Pages 3, 18, 19, 34, 35, 92, 93, 102, 103, 111, 127, 134.
Page 3
Forword
By Deborah Harry
I remember that first gig in England so well. We played Bournemouth, we’d been told that that was the gig to play. Hot, wild and so very exciting. The audiences were so demonstrative and tribal. They danced and they slammed and they jumped and they spat. American audiences were much more conservative. It was funny – we were so successful in the UK that people thought we were British, both in Britain and the United States.
The punk scene in New York started in 1973. It was a very small scene, undiscovered and only really mentioned in the local press. It hadn’t been developed or commercialised or exploited. The big thing for us was when Dr Feelgood came and played in New York. They weren’t really a punk band, but they were the first British influence in that direction.
In New York, punk came out of a sort of camp sensibility.
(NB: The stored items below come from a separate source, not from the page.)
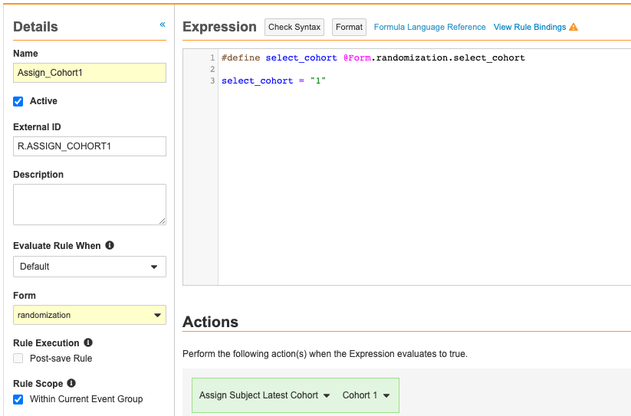Open the Evaluate Rule When dropdown
This screenshot has width=631, height=416.
pos(90,267)
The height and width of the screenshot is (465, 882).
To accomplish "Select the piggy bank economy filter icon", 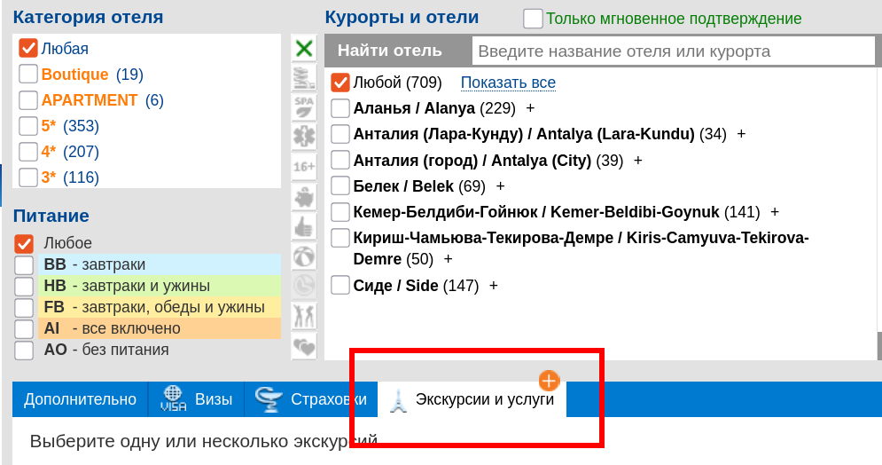I will (x=304, y=196).
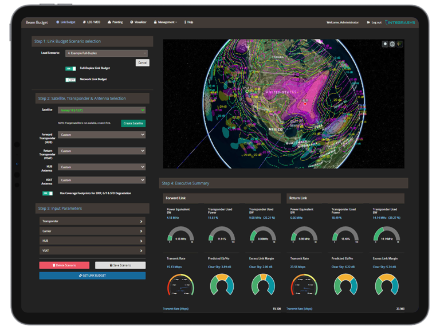Expand the Carrier input parameters section

point(92,231)
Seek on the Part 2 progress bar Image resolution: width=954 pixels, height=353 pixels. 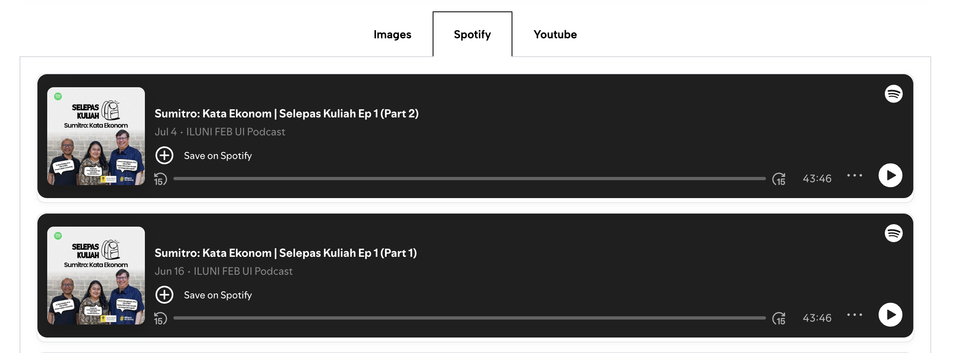pyautogui.click(x=469, y=179)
Contrary to the United States, the punk movement in the UK was much more political, and we could see it as soon as we got there. Everybody was very outwardly driven and politically minded and it was all in the music. It was really all about their economy because their economy had turned to shit. A great percentage of people were on the dole, and there was no future for these kids. Ireland was in a complete state of ruin, and there was war all the time, right in the British Isles, there was war. People forget what a wreck the place was in the early 1970s.
Everyone was aware of Suicide. They were a strong influence. Al [Vega] was completely mad. By the time he finished a show he was bloodied and destroyed. He really was committing suicide every night onstage. Another thing we appreciated in the UK was that in spite of the influences of R&B and blues on British rock, there was still a tremendous Gaelic natural influence in the sort of melodic sensibilities and some of the vocal techniques they used. The music was great! The Stranglers and The Clash were great, Siouxsie Sioux was great, I liked The Slits and Poly Styrene.
The Sex Pistols were, of course, wonderful. The music was original, both melodic and hard at the same time, and they reminded me of Beethoven, they were so grandiose. They really did manage to pull off the great rock’n’roll swindle. The whole execution of that band was based on criminality. They weren’t worried about having credibility or not, they existed entirely in their own realm, and their whole thing was to do with anarchy. Malcolm had come to New York and dressed the Dolls up in red patent leather and hung a big hammer and sickle flag behind them but nobody rose to the bait. Nobody thought David Johansen or Johnny Thunders were into politics, it was obviously just the image. Whereas one could believe that Johnny Rotten and those guys were politically oriented. They had the rhetoric down, and they also wanted the money. And they got all that money just to get off the label! The Great Rock’N’Roll Swindle!
The fashion that came out of it all – that low-tech fashion, nothing was designer – it was really workmen’s clothing made to look hip, ripped up and studded and funky. Some if the kids following the scene – who really were part of it even though they weren’t in bands, like Sue Catwoman and a few others – they had a great tradition of creating their own looks. Some of them really had very distinguishable personae. One prevalent thing that I noticed in England was the tradition of dressing according to politics that has gone on for centuries. Even the kind of music that you listened to or the kind of motorbike that you drove, it all indicated your economic and political statement. It came through everything in your life, through your music, through your dress, through where you hung out. It was very obvious, very classified. I think punk has had a lasting effect. Even though now anybody with style stands out like a sore thumb, punk is still around. There are vast numbers of kids who actually go through a punk stage in their lives. It’s a kind of bursting out, a first real expression of breaking away.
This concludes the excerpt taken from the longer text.